If your question is more nuanced to mean “do you really really know how it works, meaning you could work on it tomorrow?” the answer is no, it is not my field.


There are definitely ways to work well with subsampled data, see Lester Mackey's recent work.


Could please share a link to the work you are referring to? I would really appreciate it (not ironically, it would be truly appreciated).

I know we can work around subsampling, actually we have always been very good at it since our sampling data back in the day was way smaller than what we refer as subsampled today.



Thanks!


MRI is completely adulterated at every stage. Algorithms and filters make the final result palatable. The raw data is a k-space data file. It’s not really human readable (though you can spot noise spikes etc).

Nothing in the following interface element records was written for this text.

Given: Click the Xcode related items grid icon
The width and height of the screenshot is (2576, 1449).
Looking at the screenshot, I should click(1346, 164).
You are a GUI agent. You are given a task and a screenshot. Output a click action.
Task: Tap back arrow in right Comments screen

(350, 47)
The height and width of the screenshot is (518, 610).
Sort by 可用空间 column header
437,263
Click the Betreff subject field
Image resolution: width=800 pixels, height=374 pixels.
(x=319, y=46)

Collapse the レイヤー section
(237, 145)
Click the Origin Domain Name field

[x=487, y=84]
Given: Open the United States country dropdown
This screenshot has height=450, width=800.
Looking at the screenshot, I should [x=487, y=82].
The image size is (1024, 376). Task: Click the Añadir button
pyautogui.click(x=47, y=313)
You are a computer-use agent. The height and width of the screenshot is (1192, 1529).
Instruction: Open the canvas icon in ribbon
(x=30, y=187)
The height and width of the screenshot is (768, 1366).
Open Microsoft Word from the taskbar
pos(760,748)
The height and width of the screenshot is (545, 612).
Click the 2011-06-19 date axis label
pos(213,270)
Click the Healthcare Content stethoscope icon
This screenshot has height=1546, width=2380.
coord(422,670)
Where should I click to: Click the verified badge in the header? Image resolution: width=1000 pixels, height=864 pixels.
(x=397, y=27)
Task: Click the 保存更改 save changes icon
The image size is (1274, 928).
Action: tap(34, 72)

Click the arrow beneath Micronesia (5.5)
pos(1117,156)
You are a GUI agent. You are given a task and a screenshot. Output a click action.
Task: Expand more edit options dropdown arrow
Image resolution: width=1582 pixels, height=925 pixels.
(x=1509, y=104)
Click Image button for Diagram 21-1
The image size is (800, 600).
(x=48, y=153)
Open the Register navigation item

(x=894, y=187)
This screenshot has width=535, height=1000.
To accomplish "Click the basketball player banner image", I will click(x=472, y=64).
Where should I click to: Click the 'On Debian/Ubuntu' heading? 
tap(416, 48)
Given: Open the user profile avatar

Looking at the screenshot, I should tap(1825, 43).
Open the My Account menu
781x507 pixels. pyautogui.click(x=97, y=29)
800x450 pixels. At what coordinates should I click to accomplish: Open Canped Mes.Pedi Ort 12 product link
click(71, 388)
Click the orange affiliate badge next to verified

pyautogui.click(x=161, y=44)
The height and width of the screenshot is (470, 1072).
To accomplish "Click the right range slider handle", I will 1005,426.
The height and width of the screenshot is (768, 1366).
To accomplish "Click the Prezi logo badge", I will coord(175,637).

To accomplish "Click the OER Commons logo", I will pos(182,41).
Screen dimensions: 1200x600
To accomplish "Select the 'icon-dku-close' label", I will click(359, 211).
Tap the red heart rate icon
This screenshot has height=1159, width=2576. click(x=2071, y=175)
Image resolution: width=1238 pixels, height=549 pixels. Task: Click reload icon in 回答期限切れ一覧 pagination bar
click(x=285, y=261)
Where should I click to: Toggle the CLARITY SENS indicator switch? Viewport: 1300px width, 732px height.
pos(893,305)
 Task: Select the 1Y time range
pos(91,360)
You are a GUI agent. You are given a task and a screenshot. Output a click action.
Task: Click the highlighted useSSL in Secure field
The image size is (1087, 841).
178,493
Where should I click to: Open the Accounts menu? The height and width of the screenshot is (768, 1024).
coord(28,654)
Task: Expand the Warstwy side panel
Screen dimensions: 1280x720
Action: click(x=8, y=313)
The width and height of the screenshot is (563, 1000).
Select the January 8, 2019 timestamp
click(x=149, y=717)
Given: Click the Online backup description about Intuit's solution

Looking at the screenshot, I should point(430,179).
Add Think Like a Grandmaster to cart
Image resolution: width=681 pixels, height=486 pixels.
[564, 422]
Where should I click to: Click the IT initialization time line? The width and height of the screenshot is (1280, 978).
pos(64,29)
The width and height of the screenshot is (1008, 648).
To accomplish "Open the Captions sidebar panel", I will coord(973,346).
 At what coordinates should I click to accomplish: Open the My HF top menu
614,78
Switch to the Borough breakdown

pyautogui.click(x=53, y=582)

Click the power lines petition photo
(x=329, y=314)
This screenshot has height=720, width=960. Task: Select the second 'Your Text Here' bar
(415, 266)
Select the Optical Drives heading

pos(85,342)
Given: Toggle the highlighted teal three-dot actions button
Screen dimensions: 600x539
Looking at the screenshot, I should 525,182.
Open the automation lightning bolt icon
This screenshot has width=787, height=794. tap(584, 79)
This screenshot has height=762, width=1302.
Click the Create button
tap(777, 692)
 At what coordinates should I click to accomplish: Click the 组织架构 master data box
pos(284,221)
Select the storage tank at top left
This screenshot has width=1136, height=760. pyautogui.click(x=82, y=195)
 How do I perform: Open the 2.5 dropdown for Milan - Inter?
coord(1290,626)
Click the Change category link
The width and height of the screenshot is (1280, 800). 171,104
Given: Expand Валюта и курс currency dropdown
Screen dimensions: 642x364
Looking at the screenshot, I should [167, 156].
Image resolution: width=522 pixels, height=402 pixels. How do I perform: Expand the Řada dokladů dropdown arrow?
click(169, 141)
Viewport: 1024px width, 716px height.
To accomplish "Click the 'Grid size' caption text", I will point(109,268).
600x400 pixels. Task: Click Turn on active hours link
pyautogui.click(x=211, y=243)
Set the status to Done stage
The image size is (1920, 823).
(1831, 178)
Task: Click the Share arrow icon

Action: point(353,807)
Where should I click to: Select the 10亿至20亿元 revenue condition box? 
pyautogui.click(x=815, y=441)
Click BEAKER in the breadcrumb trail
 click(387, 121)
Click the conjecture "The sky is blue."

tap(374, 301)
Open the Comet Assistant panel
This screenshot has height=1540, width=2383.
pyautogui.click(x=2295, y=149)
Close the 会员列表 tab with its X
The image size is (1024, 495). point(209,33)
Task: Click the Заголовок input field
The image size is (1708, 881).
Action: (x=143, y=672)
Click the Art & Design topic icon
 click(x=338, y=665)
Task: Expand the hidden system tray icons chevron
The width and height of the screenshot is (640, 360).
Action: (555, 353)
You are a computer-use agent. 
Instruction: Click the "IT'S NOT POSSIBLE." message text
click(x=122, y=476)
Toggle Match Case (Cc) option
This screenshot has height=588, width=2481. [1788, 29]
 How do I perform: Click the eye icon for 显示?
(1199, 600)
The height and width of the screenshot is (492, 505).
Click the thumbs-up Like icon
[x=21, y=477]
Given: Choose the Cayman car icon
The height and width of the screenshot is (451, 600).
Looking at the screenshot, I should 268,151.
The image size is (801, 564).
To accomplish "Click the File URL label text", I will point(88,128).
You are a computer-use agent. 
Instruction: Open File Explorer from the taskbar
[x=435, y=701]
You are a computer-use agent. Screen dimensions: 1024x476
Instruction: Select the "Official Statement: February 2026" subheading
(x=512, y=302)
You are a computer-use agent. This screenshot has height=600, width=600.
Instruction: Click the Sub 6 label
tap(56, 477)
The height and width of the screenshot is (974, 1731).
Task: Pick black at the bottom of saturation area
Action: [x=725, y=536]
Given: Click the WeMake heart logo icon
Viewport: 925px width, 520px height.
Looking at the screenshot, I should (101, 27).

Could this be taken one step further... Use the ML in-the-loop during an MRI scan, to look at the data collected so far, then decide which frequency should be measured next to most improve the quality of the result?

This can also all be simulated offline without an MRI machine to test on with just access to a few full scans... So could be a good weekend project for someone here on HN, and your technique might even be in use by the time you need an MRI scan and will mean your doctor can get results slightly quicker and you get better healthcare, together with hundreds of millions of other people!


Need training data? Offer scans at half price in America if they agree to hand over their images!